Gestellte Aufgabe: Kannst du die Zeilen ab der Zeile mit „You are a computer-use agent.“ bis zum Ende, beide Enden eingeschlossen, noch einmal wiedergeben und dabei „Recruiting“ durch „Marketing“ ersetzen, ohne sonst etwas zu ändern? Die Bilder sollen in der Antwort fehlen.

* * *

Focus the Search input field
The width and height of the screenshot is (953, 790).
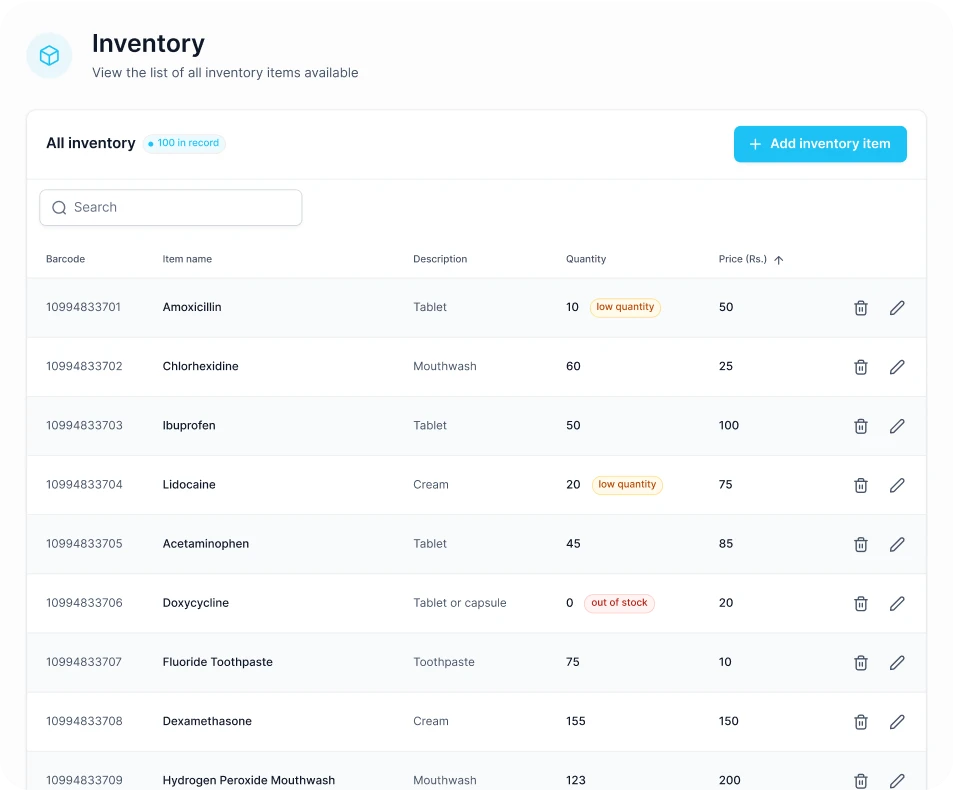180,208
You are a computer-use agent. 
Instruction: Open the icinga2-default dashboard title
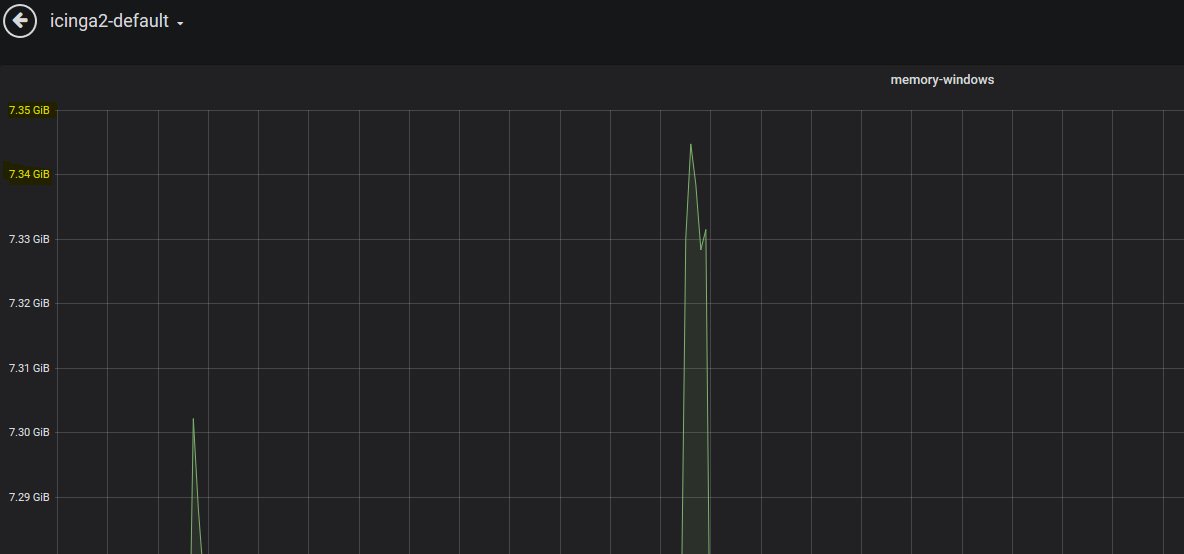[x=109, y=21]
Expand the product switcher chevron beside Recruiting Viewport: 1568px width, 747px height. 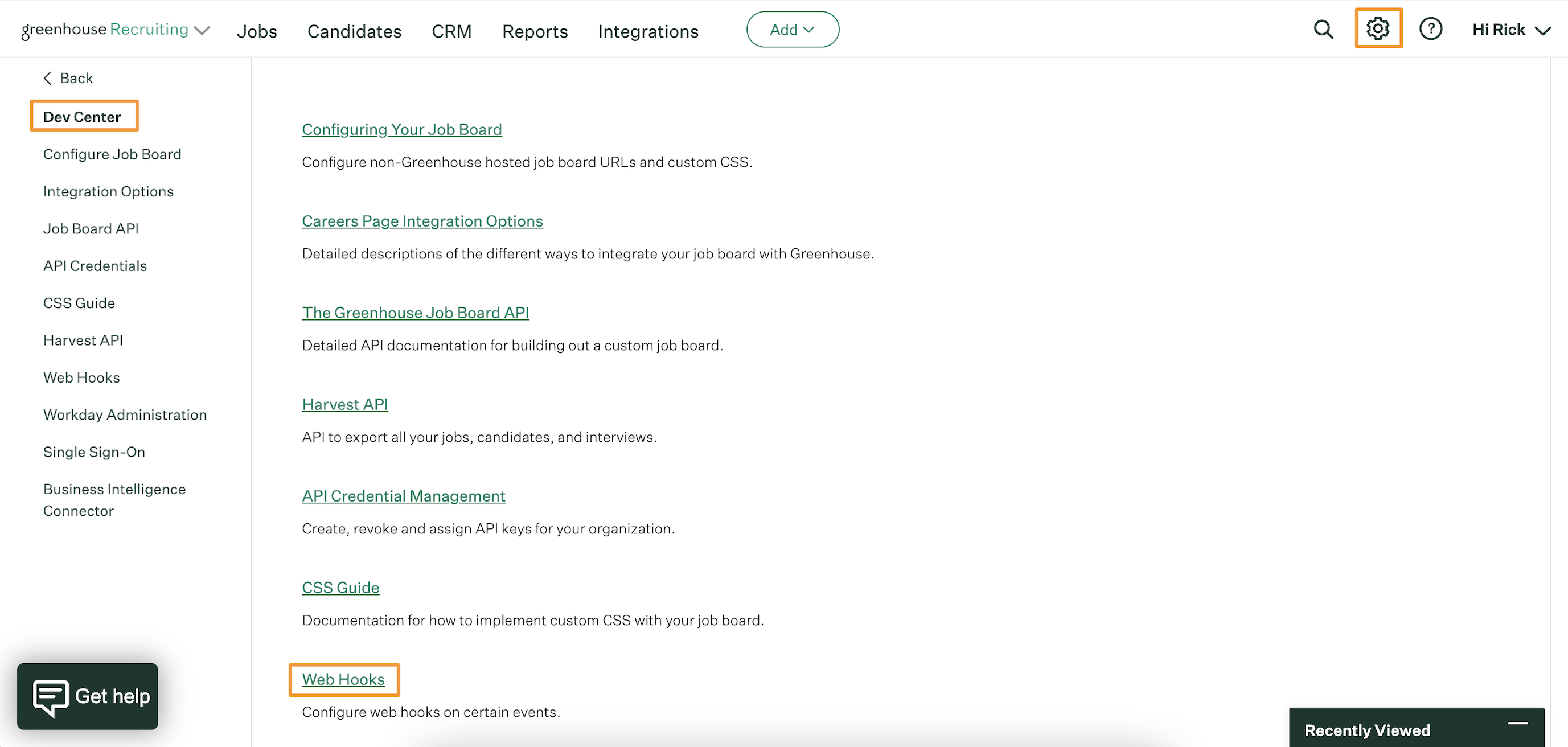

* * *

Als Antwort:
You are a computer-use agent. 
Instruction: Open the icinga2-default dashboard title
[x=109, y=21]
Expand the product switcher chevron beside Marketing Viewport: 1568px width, 747px height. 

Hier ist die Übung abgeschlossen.